WORK TO COMPLETE: Produce a verbatim copy of the entries listed below.

Collected data entries:
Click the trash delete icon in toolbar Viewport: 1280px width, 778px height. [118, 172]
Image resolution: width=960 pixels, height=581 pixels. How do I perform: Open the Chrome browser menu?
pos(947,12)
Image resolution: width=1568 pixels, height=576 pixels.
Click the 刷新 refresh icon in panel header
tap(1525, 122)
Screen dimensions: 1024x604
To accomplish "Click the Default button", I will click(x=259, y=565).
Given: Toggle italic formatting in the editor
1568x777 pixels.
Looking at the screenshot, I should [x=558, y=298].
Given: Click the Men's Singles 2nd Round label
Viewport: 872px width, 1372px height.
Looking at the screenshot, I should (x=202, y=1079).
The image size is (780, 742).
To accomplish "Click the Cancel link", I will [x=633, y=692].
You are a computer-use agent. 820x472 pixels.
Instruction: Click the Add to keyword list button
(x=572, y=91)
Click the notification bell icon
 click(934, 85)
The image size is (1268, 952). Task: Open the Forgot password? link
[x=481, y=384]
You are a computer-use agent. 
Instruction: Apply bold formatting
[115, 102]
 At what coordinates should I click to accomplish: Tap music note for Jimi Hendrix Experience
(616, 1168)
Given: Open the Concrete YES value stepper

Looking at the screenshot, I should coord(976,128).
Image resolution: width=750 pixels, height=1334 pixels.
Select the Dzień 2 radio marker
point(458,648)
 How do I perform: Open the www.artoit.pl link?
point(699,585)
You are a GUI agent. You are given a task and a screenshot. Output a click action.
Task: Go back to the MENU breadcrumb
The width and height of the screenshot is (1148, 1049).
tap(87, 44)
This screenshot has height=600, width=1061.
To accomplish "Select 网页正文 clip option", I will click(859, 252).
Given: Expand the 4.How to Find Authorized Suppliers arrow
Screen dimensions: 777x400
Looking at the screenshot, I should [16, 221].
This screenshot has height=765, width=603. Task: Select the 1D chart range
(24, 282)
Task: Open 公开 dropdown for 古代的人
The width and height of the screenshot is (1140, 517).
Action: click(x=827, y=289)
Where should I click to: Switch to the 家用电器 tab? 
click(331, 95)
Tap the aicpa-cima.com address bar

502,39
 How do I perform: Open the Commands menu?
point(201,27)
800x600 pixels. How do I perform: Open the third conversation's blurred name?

EXERCISE RESULT:
Click the trash delete icon in toolbar Viewport: 1280px width, 778px height. [118, 172]
Image resolution: width=960 pixels, height=581 pixels. How do I perform: Open the Chrome browser menu?
pos(947,12)
Image resolution: width=1568 pixels, height=576 pixels.
Click the 刷新 refresh icon in panel header
tap(1525, 122)
Screen dimensions: 1024x604
To accomplish "Click the Default button", I will click(x=259, y=565).
Given: Toggle italic formatting in the editor
1568x777 pixels.
Looking at the screenshot, I should [x=558, y=298].
Given: Click the Men's Singles 2nd Round label
Viewport: 872px width, 1372px height.
Looking at the screenshot, I should (x=202, y=1079).
The image size is (780, 742).
To accomplish "Click the Cancel link", I will [x=633, y=692].
You are a computer-use agent. 820x472 pixels.
Instruction: Click the Add to keyword list button
(x=572, y=91)
Click the notification bell icon
 click(934, 85)
The image size is (1268, 952). Task: Open the Forgot password? link
[x=481, y=384]
You are a computer-use agent. 
Instruction: Apply bold formatting
[115, 102]
 At what coordinates should I click to accomplish: Tap music note for Jimi Hendrix Experience
(616, 1168)
Given: Open the Concrete YES value stepper

Looking at the screenshot, I should coord(976,128).
Image resolution: width=750 pixels, height=1334 pixels.
Select the Dzień 2 radio marker
point(458,648)
 How do I perform: Open the www.artoit.pl link?
point(699,585)
You are a GUI agent. You are given a task and a screenshot. Output a click action.
Task: Go back to the MENU breadcrumb
The width and height of the screenshot is (1148, 1049).
tap(87, 44)
This screenshot has height=600, width=1061.
To accomplish "Select 网页正文 clip option", I will click(859, 252).
Given: Expand the 4.How to Find Authorized Suppliers arrow
Screen dimensions: 777x400
Looking at the screenshot, I should [16, 221].
This screenshot has height=765, width=603. Task: Select the 1D chart range
(24, 282)
Task: Open 公开 dropdown for 古代的人
The width and height of the screenshot is (1140, 517).
Action: click(x=827, y=289)
Where should I click to: Switch to the 家用电器 tab? 
click(331, 95)
Tap the aicpa-cima.com address bar

502,39
 How do I perform: Open the Commands menu?
point(201,27)
800x600 pixels. How do I perform: Open the third conversation's blurred name?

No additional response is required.